╭─ SOURCE MATERIAL

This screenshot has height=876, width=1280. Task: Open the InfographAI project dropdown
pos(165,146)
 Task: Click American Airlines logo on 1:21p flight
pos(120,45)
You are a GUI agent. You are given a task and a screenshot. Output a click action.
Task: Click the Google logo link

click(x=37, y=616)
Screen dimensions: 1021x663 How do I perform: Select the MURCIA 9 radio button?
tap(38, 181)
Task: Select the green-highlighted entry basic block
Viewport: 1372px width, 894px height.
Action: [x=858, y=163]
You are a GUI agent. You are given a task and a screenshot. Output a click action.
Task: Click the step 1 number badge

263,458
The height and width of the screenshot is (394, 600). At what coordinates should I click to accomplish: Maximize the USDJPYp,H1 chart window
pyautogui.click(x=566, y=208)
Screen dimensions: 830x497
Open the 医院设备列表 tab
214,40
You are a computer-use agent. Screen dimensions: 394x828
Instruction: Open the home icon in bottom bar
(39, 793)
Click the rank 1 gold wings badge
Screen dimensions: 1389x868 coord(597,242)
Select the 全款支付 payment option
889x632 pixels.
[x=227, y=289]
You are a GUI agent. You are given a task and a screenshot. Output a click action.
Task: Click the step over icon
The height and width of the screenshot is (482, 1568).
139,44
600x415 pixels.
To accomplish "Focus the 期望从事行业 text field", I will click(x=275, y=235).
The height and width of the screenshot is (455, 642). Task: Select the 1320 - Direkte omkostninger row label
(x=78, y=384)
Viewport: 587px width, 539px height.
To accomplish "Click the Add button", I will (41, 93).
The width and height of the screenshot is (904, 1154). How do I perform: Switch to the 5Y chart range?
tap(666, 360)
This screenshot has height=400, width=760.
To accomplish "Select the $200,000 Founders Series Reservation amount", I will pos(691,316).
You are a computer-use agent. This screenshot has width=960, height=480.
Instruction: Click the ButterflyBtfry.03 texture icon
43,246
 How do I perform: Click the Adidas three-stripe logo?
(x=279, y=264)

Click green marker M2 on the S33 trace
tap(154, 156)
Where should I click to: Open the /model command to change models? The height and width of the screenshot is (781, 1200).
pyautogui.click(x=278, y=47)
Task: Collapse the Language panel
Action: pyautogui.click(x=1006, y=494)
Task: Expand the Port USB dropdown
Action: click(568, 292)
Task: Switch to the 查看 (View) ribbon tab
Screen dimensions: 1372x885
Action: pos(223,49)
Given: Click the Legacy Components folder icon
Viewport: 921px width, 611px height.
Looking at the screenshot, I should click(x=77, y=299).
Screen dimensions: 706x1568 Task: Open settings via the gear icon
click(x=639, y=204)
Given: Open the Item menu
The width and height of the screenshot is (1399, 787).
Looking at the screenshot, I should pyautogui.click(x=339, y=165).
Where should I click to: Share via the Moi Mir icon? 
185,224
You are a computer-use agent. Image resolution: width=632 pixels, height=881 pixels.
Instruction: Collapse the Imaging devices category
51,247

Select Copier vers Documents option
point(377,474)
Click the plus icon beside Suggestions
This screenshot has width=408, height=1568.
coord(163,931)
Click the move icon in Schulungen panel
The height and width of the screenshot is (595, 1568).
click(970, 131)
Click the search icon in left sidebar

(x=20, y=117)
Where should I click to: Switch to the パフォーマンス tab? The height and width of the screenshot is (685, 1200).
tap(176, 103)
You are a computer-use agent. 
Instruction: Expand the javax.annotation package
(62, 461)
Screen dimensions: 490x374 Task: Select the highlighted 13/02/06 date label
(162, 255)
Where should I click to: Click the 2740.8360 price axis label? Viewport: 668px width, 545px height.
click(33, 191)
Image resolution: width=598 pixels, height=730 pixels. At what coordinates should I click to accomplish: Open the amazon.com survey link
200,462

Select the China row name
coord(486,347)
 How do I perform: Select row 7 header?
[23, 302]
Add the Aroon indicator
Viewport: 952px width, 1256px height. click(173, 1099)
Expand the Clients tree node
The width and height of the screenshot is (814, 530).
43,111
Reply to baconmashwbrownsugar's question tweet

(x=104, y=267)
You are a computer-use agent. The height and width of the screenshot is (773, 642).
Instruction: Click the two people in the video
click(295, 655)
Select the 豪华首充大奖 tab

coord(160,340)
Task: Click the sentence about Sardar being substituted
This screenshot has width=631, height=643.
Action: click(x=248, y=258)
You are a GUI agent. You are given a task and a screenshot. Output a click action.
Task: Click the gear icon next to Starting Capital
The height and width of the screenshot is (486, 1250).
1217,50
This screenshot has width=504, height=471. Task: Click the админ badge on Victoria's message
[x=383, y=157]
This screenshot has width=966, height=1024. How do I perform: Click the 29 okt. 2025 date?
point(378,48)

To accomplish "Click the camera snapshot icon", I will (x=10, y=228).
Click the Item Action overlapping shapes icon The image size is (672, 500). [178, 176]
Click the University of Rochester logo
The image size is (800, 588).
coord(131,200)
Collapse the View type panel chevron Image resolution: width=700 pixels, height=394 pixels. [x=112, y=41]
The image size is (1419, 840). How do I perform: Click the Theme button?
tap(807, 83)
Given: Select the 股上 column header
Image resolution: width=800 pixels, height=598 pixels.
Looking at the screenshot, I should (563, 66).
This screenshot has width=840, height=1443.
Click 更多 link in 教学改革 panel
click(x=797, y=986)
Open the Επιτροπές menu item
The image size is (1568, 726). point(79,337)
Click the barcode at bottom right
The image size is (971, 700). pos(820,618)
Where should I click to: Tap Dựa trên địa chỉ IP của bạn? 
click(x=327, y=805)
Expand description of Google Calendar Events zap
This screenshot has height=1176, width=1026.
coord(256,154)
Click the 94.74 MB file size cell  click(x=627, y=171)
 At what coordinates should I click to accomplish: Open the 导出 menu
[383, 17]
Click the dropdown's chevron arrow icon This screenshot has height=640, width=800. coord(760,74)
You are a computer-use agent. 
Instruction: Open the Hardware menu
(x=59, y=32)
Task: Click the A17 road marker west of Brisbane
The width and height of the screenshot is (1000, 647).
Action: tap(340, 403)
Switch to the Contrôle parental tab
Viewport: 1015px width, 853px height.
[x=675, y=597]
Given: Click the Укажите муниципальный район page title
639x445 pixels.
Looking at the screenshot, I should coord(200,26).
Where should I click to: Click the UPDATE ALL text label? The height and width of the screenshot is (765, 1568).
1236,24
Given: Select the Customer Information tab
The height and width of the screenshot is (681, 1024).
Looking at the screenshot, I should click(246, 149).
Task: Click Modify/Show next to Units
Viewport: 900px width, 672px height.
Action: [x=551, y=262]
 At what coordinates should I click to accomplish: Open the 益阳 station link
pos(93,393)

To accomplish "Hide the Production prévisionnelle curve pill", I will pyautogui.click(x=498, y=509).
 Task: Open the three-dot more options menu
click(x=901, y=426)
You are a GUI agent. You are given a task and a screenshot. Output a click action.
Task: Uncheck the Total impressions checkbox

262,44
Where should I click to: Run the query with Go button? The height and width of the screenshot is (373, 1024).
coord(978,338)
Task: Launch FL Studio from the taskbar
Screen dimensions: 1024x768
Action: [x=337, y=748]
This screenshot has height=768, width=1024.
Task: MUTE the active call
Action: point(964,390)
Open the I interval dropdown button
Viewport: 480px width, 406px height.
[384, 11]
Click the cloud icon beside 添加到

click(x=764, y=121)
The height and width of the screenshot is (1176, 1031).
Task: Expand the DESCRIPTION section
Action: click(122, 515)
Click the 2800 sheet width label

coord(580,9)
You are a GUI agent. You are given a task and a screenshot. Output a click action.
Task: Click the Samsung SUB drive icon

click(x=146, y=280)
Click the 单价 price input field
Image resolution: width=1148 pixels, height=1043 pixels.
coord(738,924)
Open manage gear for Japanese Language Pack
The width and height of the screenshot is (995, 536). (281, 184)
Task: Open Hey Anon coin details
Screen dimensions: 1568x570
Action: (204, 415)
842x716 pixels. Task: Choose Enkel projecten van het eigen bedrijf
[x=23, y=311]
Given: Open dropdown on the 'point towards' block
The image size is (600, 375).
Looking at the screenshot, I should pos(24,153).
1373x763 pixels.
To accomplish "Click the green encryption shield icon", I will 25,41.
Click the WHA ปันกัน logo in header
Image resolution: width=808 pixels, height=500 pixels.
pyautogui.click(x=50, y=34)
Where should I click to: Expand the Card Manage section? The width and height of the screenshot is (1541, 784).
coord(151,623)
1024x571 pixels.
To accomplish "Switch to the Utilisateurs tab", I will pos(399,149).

╰─

* **HOW TO COMPLETE THIS TASK**:
In the records above, how many lines contain the string "block"? Reply with the number only.

* **TASK RESULT**:
2